D-Stroy "D-Sturbed Words"
Every so often, a work of genius is produced that contains the transcendent power to shatter the conventions of society. From Stravinsky to Miles to Nas, each generation is blessed with frozen moments so acutely inspired that eardrums are left frostbitten. Forget about dependency on the consumer for dissemination - a work of prescience lost in the annals of history can be (re)discovered in a sympathetic future. With this in mind, I present a work of poetry rivaled only by The Wasteland in depth, foresight, technical innovation, and emotional resonance. Let me first set the mood.

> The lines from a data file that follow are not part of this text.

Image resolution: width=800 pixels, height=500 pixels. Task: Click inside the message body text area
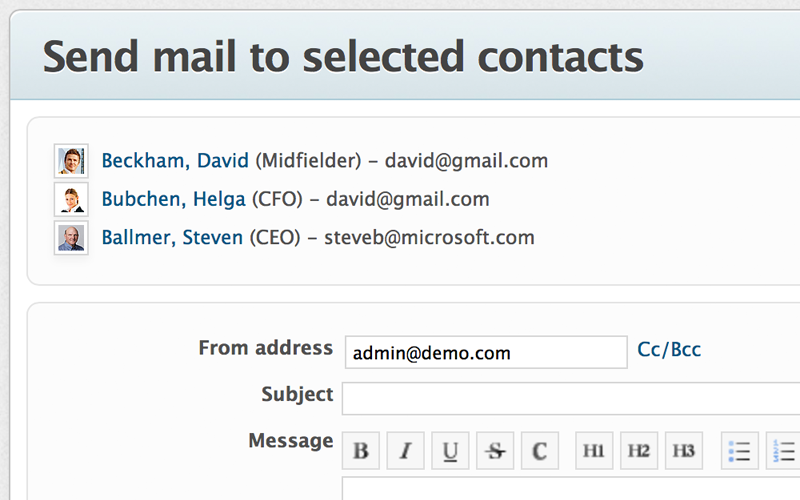click(x=570, y=489)
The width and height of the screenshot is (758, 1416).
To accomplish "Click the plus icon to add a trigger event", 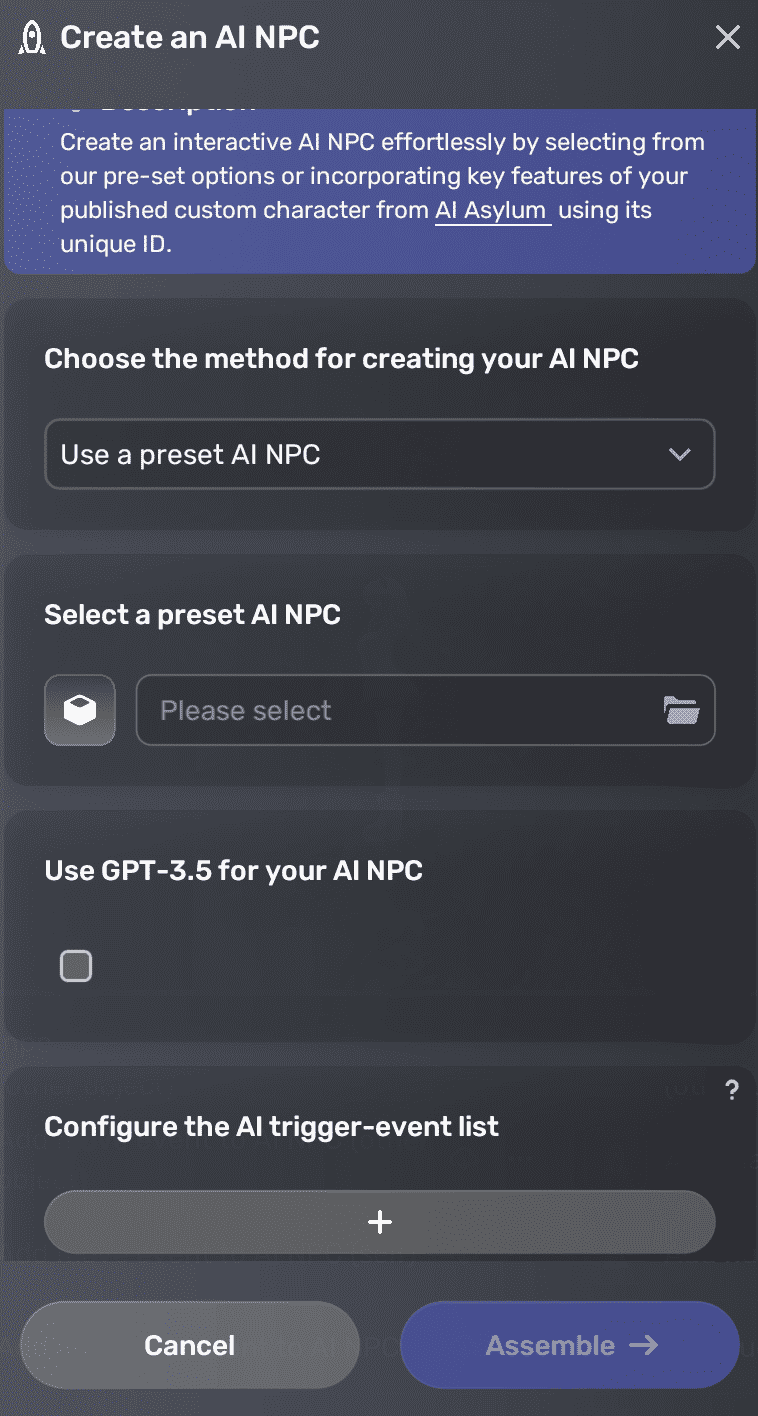I will click(x=379, y=1221).
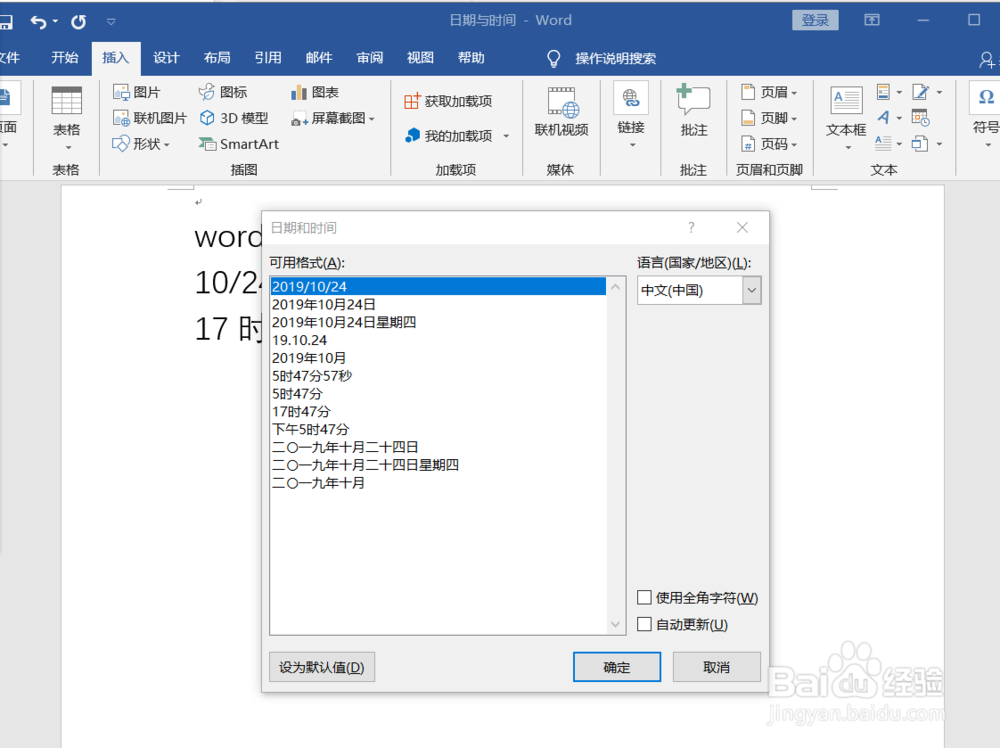
Task: Click the SmartArt insert icon
Action: pos(238,143)
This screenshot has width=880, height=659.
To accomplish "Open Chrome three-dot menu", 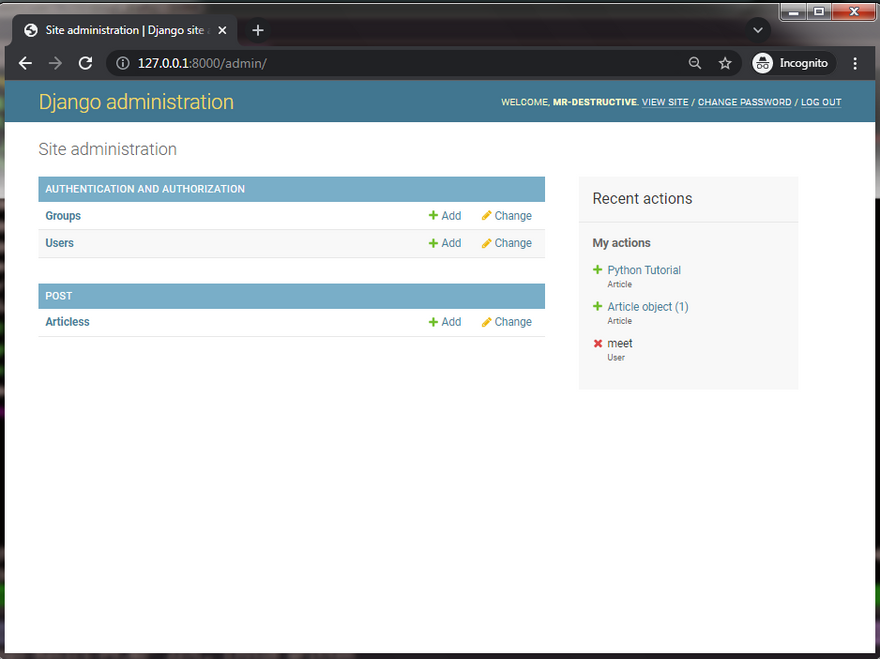I will (855, 63).
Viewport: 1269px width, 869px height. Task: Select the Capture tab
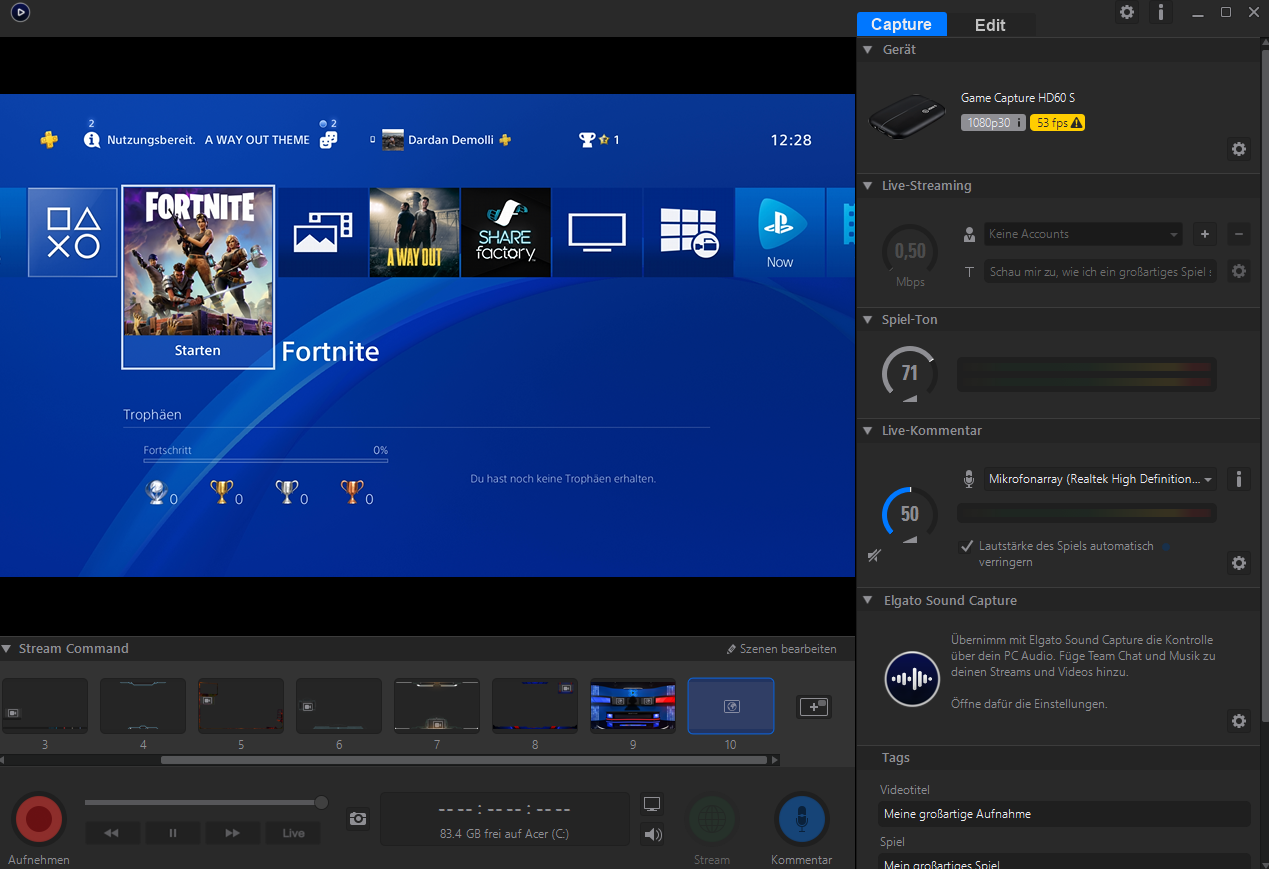point(901,25)
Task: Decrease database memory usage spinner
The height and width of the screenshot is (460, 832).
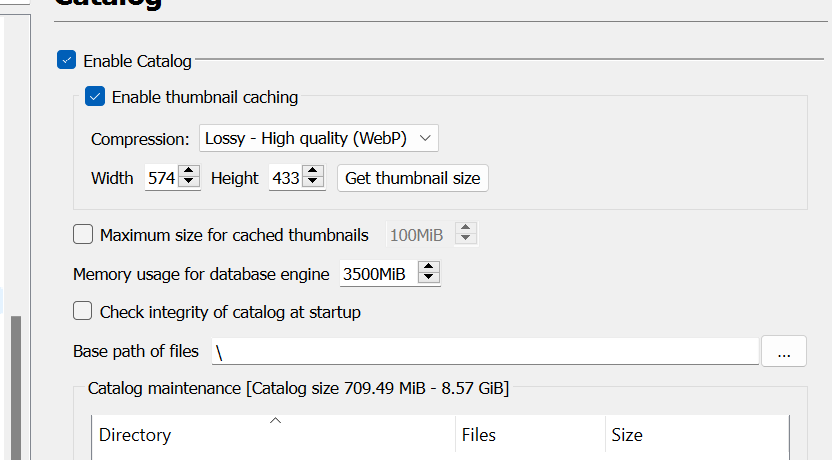Action: pyautogui.click(x=430, y=279)
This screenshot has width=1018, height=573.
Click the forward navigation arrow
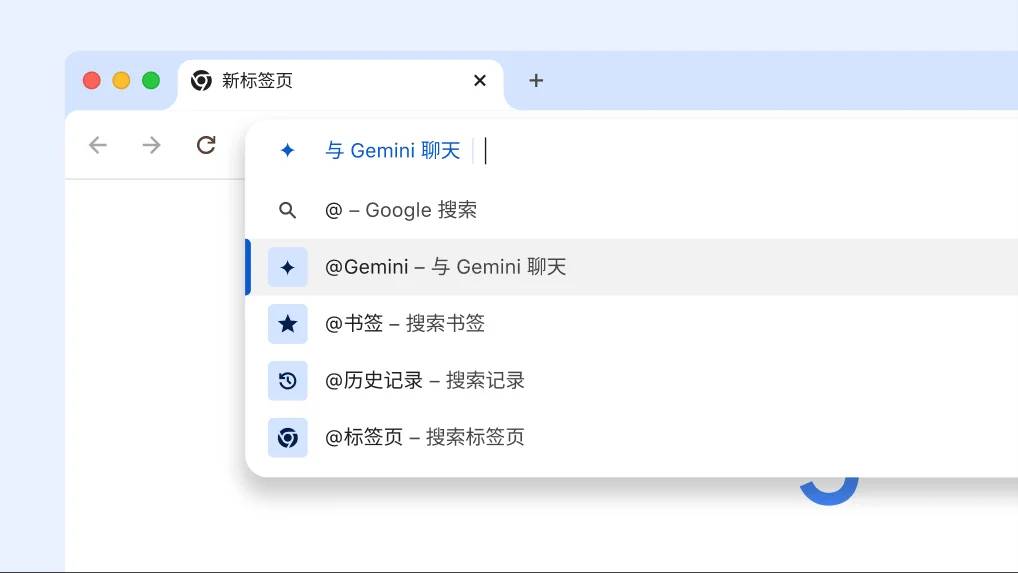pyautogui.click(x=151, y=146)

1999. Spoken word poetry is surging into national prominence in the wake of dual Saul Williams vehicles, Slam and SlamNation. The scene expanding outward from the Nuyorican dilutes the art into a competition where Egocentricity masquerades as Afrocentricity and mimicry runs rampant. On a parallel track, Hip Hop continues to colonize every genre and subjugate Billboard. So many dope releases in so little time means that many slip through the cracks.
As the World Burns, the debut LP of the thirteen-strong football squad of a rap group The Arsonists, is one such release. Replete with battlestance grandiloquence, horrorcore absurdity, and sophomoric wit, it is loved by critics and underground heads, though sales lag. Detractors point to an obvious detriment in its lack of variety, and honestly, they have a point.
Then I hit the penultimate track and everything changes. (Now would be a good time to hit the geometry in your media player.)
"D-Sturbed Words" by D-Stroy is one of, if not the, defining moments of modern pop culture. A chaotic patchwork of symbolic rhetoric. A veritable San Diego Zoo of animal sound FX. D-stroy's egalitarian aesthetic is best described at the piece’s very beginning: “Now two frogs that got burned on a radiator. Two flushed in the toilet and the two cookies fell.”
Don't let the peculiar syntax play you, D-Stroy is all about relativity. He draws a line in the dirt with one hand while building an ark with the other. He doesn't “care what school you go to.” Is he a peace lover tree hugger? Hell no. Name an artist without conflicting elements boiling within and win a prize. Later, he insists “Yo, you don't know me! I'm not real!” only to declare “I know who I am!” in a less than self-aggrandizing moment.
Other classic schizoid symptoms abound. Progenitor approval anxiety (“Daddy daddy don’t like me”) or simply dementia (“The sky was black, it almost looked like candy-apple green“). Paranoia creeps into the most casual slip of the tongue: “Nah. NaaaAH. Sell…tell. Naah. Flaah. Tuueh.” Reaffirming Louis Carroll's Jabberwocky - gibberish has never held so much meaning.
Tourette’s Syndrome gobbledygook suggests a Zen-existential ontology. He confesses “Yo, the deal isn't real,” which seems as much an indictment of the record industry (“everybody knows my style/cuz the pimp said I was for 99 cents“) as a denial of true reality, leading to theology: “I said yo! Who's your God? And he said 'lahunpluueeh!”
He returns to the subject with an astonishing insight, repeating “I was with the chicken by the hippo” twice, ending the second go-round in an erudite whisper. Clearly referencing the chicken/egg enigma, the artist splices the elegance of the question with the dangerous buffoonery of a hippopotamus. Is the hippo God? If it is, D-Stroy doesn't think too much of divinity.
The piece climaxes on a bright note as “the sun comes down to the bus!” is bellowed not once or twice, but thrice. There is hope, even for those Gnostics cursed to linger for millenia in Hell's vestibule. It is restored in one instance of master craftsmanship. D-Sturbed Words is an event horizon, a fragile borderland between our universe and a place where the laws of physics aren’t applicable and imagination fails. Where space tumbles over itself like a Mobius strip and chronological order is immaterial. If it gives you meaning, you have understood. If all you hear is a garbled bedlam, you have understood.
Suffice it to say, the 20th century didn't end with a whimper. This is Art with a capital “A” AND italicized. It knows what it is. “Do you know who you am?” -- Loki
Wow, now that is probably the strangest rap song I've ever heard--it sounds like Kool Keith doing a parodic slam poem with a Puerto Rican accent. And now I know where "Simian Drugs" got part of its hook.
ReplyDeleteNice spot - I never noticed that. The "where you at monkey!?" part. Hilarious.
ReplyDeleteWorst case of rap reviewing hyperbole ever. Deservedly overlooked rap album compared to 'The Wasteland' in cultural importance. ROFL.
ReplyDeleteAndrew, I'm 100% certain that this was written as a parodic review, to parallel d-stroy's parodic take on slam poetry.